Google's Social Hype
David is a member of The Motley Fool Blog Network -- entries represent the personal opinion of the blogger and are not formally edited.
Social networks, namely Facebook, are the hottest sites on the web and with good reason. Facebook is set to go public this month at a valuation flirting with one hundred billion dollars. Google (NASDAQ: GOOG) sees the competition Facebook poses and last year they launched Google+. Not only did Google launch Google+ but they have since been pushing it down Google users throats; this recent Google obsession with ‘social’ (starting with the failed Google Buzz & Orkut) has not been a runaway success.
This is not to say that Google shouldn’t be worried about competitors like Facebook. Facebook has over eight hundred million active users and Google is not getting a slice of the Facebook pie, but Microsoft (NASDAQ: MSFT) is. In 2007 Microsoft invested two hundred and forty million dollars into Facebook (for a 1.5% stake in Facebook, back when the company was valued at a paltry fifteen billion). That's not all, for a time Microsoft provided the ads on Facebook, searches on Facebook are powered by Bing and Microsoft recently sold Facebook hundreds of web related patents. Users of Facebook spend more time on Facebook than users of Google do and they willingly enter far more personal information, what they like, who they like, where they are, what they are doing, what they want, if they’re an organ donor, the list goes on and on. This allows Facebook to target ads very well to its users. All of this is what spurred Google to launch Google+.
Google splashed a promotion for Google+ on their homepage and every new Google account that gets created also automatically creates a Google+ account even if you were intending to only use Gmail or Youtube. Yet Google+ only has one hundred and seventy million users and from my personal experience Google+ is a ghost town compared to Facebook.

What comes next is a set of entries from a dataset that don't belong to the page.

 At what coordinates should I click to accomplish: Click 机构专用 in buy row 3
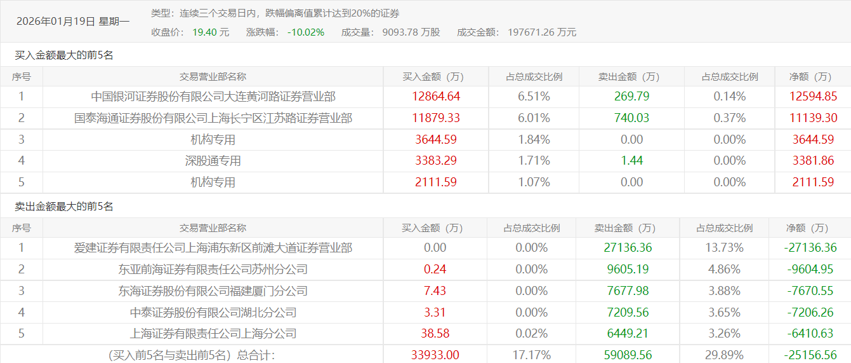[x=213, y=139]
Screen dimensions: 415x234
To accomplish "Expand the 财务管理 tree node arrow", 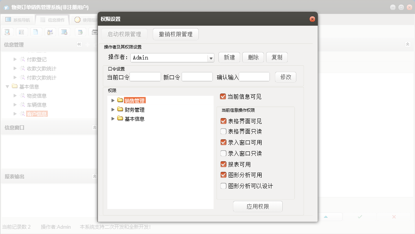I will 113,109.
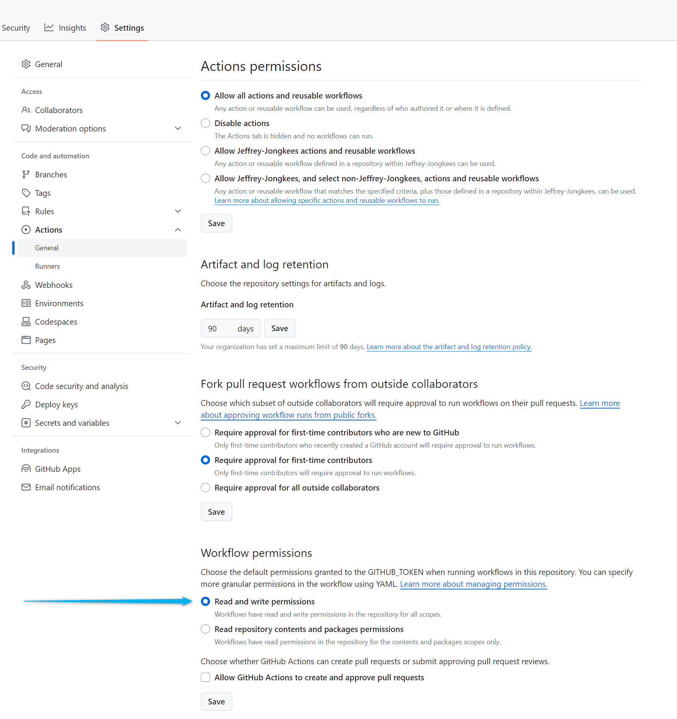
Task: Click the Branches git-branch icon
Action: coord(26,174)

Google is not a social company, they are an engineering one, built on a search and advertising algorithm and they have at times bragged that they employee more Phd’s than any other single company.
Google+ launched with some good features, Circles, Hangouts, and an excellent Photo platform. However those are the only good things I have to say about Google+. Even after a major site revision that has made Google+ look more like Facebook, Google+ remains less engaging and social than Facebook, heck I find Pinterest more engaging. Maybe I am alone but I think Google has now repeatedly failed to show they can build a social service, with Orkut and then Buzz and now Google+. Huge promotion across their other services and automatically adding a Google+ account are the only reasons I believe Google+ has achieved one hundred and seventy million users.
As Google continues to push Google+ down the throats of its users they will only alienate their users and hurt their corporate image. This strategy also creates artificial growth for Google+ as every new Google account created includes a Google+ account. Google is now attempting to brute force social success as their organic social services have failed twice. Google CEO Larry Paige took the social hype to new heights when he announced that in 2011, 25% of all Google employees’ bonuses will be based on the companies success or failure in social.
Google needs to rethink their social strategy and realize they do not need a social network to stay relevant and they definitely do not need to push Google+ like they are. Other moves that Google has taken such as combining their privacy policy for all of their products will allow Google to acquire a lot of the information that they can use to target ads as they monitor Google users across all Google services. Google should focus on local ad targeting using their mobile services such as Latitude combined with recent acquisitions like Zagat which could provide quality recommendations to local businesses through numerous Google services. Social will no doubt play a role in Google’s future but it is not the end all, be all.